# new Milky Way and Antares Astrophotography



## Aloicious (Jun 10, 2011)

I got out late last night and got some more astrophotography, I drove a little further this time to get to a darker area. this was shot in a grey section of the light pollution map (meaning it was really dark, closest man made lights other than a couple cars was over 5 miles away, and the nearest 'town' was over 40 miles away)

this first one is of the same area of the sky I shot last time I was out, its the southern portion of the milky way when viewed in the northern hemisphere. below it I've labeled the landmarks incase you're not familiar with astronomy.

this is a stack of ~35ish exposures, each of ~13-20sec, varied Fstop between 1.8-3.2, all taken with my D90 and 50mm 1.8 lens. 400-1600 ISO (mostly 800)













the next pic doesn't have as many cool landmarks, but its Antares, a red supergiant star, the 16th brightest star in the night sky, and part of the Scorpius constellation, I've also made a second pic with labels, probably didn't need to on this one...

this is a stack of 5-6 exposures, each of 13-15sec, f1.8-2.2, also taken with my D90 and 50mm 1.8 lens. 800 ISO












and last is one that was actually an accidental picture.

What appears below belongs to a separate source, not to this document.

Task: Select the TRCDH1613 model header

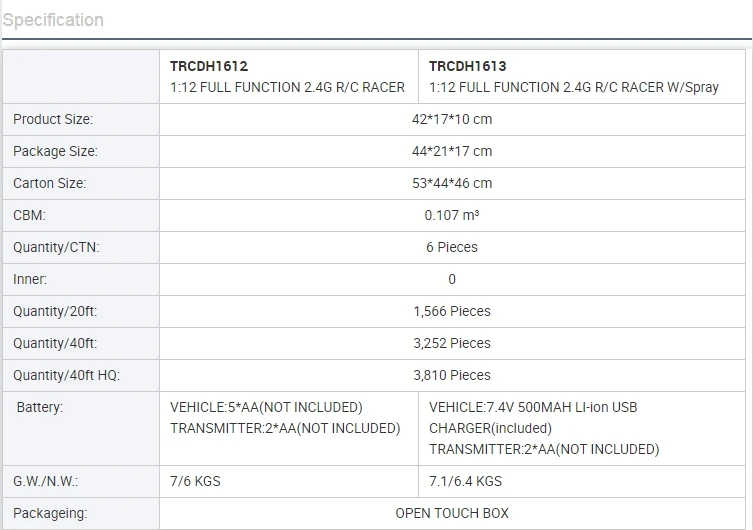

I wasn't really meaning to take this one, but it came out kinda neat with the telephone poles in front of the milky way, that bright cluster of stars is M7, its labeled on the picture up above.

single shot, 15s, f2.0, 50mm prime, ISO800, also with my D90 and 50mm 1.8 lens






all the shots were taken between 1:50am and 3:00am MST 6-10-11...

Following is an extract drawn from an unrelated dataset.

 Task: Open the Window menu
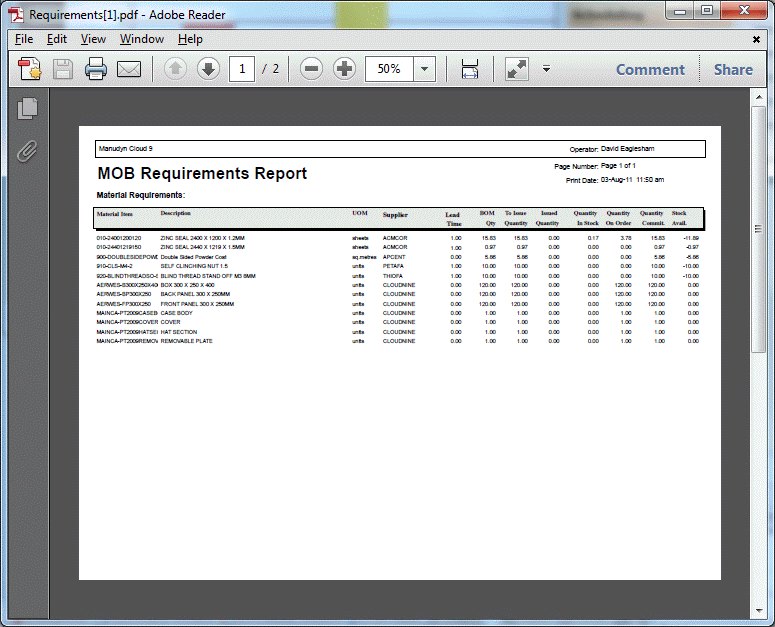[x=142, y=39]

they're a little better than my last ones, still need to work on a little bit, the top pic has a missing portion in the top right area, thats because I didn't get enough outer shots in the stack, I'll have to get a better range of shots next time. 

any C&C or anything is welcome.


----------



## 06azrex (Jun 10, 2011)

great looking photos. Always wanted to try this but I would have to drive a considerable distance to find somewhere that would be dark enough.


----------



## Aloicious (Jun 10, 2011)

Thanks, if you're down in AZ, you can get to some pretty dark spots if you drive to the northern part of the state, here's a light pollution map you can scroll around and see where you're at:
Dark Sky Finder

I was out a little south of the bonneville salt flats area when I took the pics above. about 70 miles away from my house, so not too far. 

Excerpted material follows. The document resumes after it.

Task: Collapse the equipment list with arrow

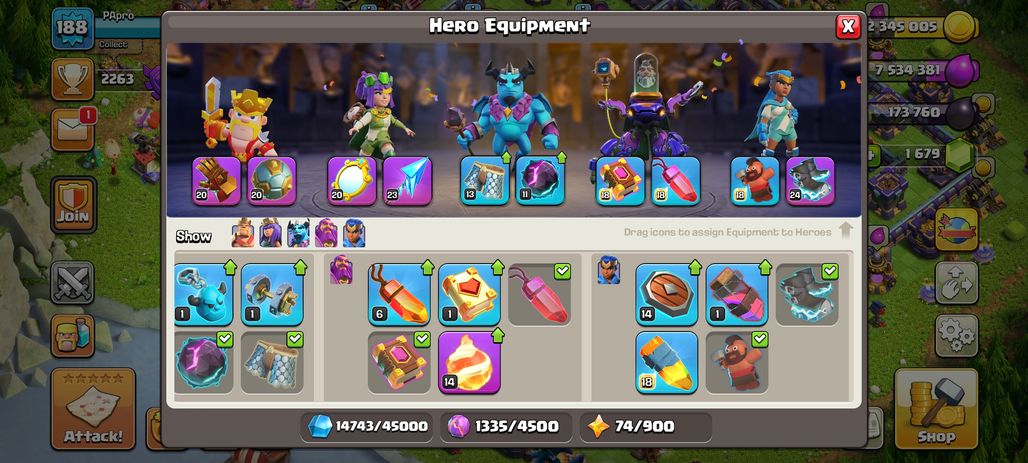Action: coord(846,230)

I need to get a more portable telescope with good tracking, my current one is HUGE and doesn't track at all, so it hard to shoot anything but the moon with it.


----------



## 480sparky (Jun 10, 2011)

Hey!  I can see Brian Dennehy!


----------



## Miladymimi (Jun 10, 2011)

I would love to try this.  I live way out in the country, out here when it's dark, it's dark!  Can you give me details of how you did this, or do you know of a site that explains the process.  Thank you.    The pictures are great.


----------



## 480sparky (Jun 10, 2011)

Miladymimi said:


> I would love to try this.  I live way out in the country, out here when it's dark, it's dark!  Can you give me details of how you did this, or do you know of a site that explains the process.  Thank you.    The pictures are great.



Try herehttp://www.thephotoforum.com/forum/articles-interest/136541-astrophotography-how-guide-part-i.html, here, here and herehttp://www.thephotoforum.com/forum/articles-interest/136546-astrophotography-how-guide-part-iv.html.


----------



## Miladymimi (Jun 10, 2011)

Thank you, much appreciated.


----------



## Aloicious (Jun 10, 2011)

Thanks Miladymimi...yeah, those are pretty good writeups that sparky referenced, but IME you really don't NEED a tracking mount if you're doing wide angle astrophotography if its sufficiently dark. all those shots above were taken on a regular $30 stationary tripod, but if you don't have a tracking mount you'll be limited to the exposure time without getting star trails. when I'm shooting with my 35mm lens I can squeeze about 25s exposures without tracking, with my 50mm, its more like 15-20s...you can build a cheap tracking device and get ~5minute exposures, and if you have a good quality tracking unit that does both declination and right ascension, then its pretty much the sky is the limit at most focal lengths...if you are doing anything telephoto or telescopic, then the only thing you can really shoot without tracking is the moon. its all about getting the most light from your subject through the lens. and with astrophotography alot of that light isn't visable to the naked eye, so you need the long exposures, and stacking and such to maximize the light in the image. there is also alot of post processing work that goes into it because now instead of 1 exposure for a single image, you might have 30+ exposures that need processing before they get stacked together, and then some more processing after the full image is compiled. 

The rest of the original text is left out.